China raises income tax threshold
China has decided to raise the level at which people start paying income tax.
The standing committee of the National People's Congress is lifting the threshold from 2,000 yuan ($309; £193) to 3,500 yuan a month.
The official Xinhua news agency said the committee had decided against a previous suggestion of 3,000 yuan after a strong online response from citizens.
The move came on the eve of the 90th anniversary of the founding of the ruling Communist Party.
The committee said that raising the threshold was "necessary and timely", would reduce the tax burden on people with low incomes and would also help to reduce inequality.
Analysts said the government was concerned to stem any social unrest because of the widening gap between the rich and poor.

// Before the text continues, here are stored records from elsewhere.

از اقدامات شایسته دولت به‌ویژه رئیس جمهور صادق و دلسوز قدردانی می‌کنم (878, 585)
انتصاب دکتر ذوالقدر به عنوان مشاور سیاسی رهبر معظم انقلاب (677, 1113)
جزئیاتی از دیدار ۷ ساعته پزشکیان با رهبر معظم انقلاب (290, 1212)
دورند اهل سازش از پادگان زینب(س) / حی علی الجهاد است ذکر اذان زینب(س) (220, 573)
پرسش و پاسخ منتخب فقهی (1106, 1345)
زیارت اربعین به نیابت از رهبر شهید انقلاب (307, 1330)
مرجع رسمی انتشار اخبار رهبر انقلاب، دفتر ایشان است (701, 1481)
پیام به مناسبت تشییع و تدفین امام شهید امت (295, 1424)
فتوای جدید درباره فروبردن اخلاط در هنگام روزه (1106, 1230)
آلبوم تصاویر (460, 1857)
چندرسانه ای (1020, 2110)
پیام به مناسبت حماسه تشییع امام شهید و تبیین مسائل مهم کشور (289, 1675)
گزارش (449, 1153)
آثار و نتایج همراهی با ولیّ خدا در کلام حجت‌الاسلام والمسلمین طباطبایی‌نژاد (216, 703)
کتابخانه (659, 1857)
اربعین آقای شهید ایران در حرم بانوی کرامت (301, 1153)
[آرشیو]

"It is a serious attempt to maintain social stability and redress the problems of inflation," said Steve Tsang, director of the China Policy Institute at the University of Nottingham.
The rate of inflation in China hit 5.5% last month, its highest level in almost three years.

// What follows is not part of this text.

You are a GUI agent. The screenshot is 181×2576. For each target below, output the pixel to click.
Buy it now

Food prices, which make up a large proportion of poorer families' spending, were 11.7% higher in May than a year earlier.
Some 82,707 citizens commented on the draft plans, according to Xinhua, of whom 83% said the threshold should be higher.
"The change was made thanks to the appeal by netizens and comments that we received," committee member Ye Qing said on the social networking site Weibo.
About 12% of the workforce earn more than 3,000 yuan a month.